__Problem details__
Below are the records; give again exactly the line with "Task: Select the Local Services Ads tab", the line with "1532x652 pixels.", and each line that lies between them, and nothing besides.

Stored records

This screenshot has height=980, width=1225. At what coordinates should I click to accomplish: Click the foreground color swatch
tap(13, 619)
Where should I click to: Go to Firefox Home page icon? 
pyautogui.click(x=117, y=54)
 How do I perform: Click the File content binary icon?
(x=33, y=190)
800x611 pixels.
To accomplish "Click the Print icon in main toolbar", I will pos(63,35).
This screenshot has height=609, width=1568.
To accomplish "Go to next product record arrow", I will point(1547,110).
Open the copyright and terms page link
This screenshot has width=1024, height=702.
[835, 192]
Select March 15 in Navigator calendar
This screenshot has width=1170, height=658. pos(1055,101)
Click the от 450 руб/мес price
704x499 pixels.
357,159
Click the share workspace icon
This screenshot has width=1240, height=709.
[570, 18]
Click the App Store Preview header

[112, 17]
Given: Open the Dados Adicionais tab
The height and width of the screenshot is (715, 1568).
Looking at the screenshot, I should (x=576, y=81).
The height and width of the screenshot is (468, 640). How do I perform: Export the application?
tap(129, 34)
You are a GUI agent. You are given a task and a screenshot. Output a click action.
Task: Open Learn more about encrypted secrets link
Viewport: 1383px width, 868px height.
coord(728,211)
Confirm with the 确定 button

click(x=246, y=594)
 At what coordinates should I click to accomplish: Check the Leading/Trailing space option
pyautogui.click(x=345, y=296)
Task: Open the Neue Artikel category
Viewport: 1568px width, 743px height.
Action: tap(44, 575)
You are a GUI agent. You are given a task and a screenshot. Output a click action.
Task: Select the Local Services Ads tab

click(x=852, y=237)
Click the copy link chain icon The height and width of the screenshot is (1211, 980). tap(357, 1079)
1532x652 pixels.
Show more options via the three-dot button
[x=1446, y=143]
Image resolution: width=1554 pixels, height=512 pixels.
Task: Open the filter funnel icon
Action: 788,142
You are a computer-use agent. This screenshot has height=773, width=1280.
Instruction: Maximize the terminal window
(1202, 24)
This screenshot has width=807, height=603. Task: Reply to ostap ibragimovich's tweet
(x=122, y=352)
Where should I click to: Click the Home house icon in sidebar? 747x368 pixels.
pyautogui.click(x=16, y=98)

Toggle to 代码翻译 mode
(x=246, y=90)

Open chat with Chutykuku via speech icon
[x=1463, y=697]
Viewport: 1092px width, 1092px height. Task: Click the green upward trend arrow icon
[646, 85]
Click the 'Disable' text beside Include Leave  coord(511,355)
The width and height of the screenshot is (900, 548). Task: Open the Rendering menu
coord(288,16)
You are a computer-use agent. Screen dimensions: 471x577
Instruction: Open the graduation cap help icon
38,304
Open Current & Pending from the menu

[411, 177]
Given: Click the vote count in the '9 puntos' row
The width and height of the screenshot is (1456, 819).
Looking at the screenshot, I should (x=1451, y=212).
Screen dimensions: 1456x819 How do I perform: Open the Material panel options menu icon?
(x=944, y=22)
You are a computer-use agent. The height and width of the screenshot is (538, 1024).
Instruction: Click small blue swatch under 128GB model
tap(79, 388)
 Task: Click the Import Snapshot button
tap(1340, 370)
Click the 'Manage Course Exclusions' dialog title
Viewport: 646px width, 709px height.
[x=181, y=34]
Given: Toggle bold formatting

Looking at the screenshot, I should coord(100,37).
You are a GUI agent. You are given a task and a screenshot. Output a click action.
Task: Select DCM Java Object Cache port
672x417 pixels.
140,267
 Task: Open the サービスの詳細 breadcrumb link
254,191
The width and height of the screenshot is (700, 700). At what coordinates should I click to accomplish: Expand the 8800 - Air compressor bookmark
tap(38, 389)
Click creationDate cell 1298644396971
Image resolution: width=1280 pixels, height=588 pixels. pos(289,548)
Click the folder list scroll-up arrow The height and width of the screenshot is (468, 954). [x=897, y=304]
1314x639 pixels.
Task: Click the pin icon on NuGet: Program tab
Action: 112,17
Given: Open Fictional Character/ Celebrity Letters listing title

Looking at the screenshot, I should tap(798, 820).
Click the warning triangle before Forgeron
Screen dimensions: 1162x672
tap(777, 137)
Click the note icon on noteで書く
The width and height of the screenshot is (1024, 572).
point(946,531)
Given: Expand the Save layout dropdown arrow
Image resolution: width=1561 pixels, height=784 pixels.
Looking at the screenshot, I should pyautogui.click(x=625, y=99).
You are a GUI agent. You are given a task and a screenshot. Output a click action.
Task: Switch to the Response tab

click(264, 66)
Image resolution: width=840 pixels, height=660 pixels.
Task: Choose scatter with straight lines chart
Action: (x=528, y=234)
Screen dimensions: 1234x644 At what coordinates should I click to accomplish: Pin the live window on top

__Answer area__
Task: Select the Local Services Ads tab

click(x=852, y=237)
Click the copy link chain icon The height and width of the screenshot is (1211, 980). tap(357, 1079)
1532x652 pixels.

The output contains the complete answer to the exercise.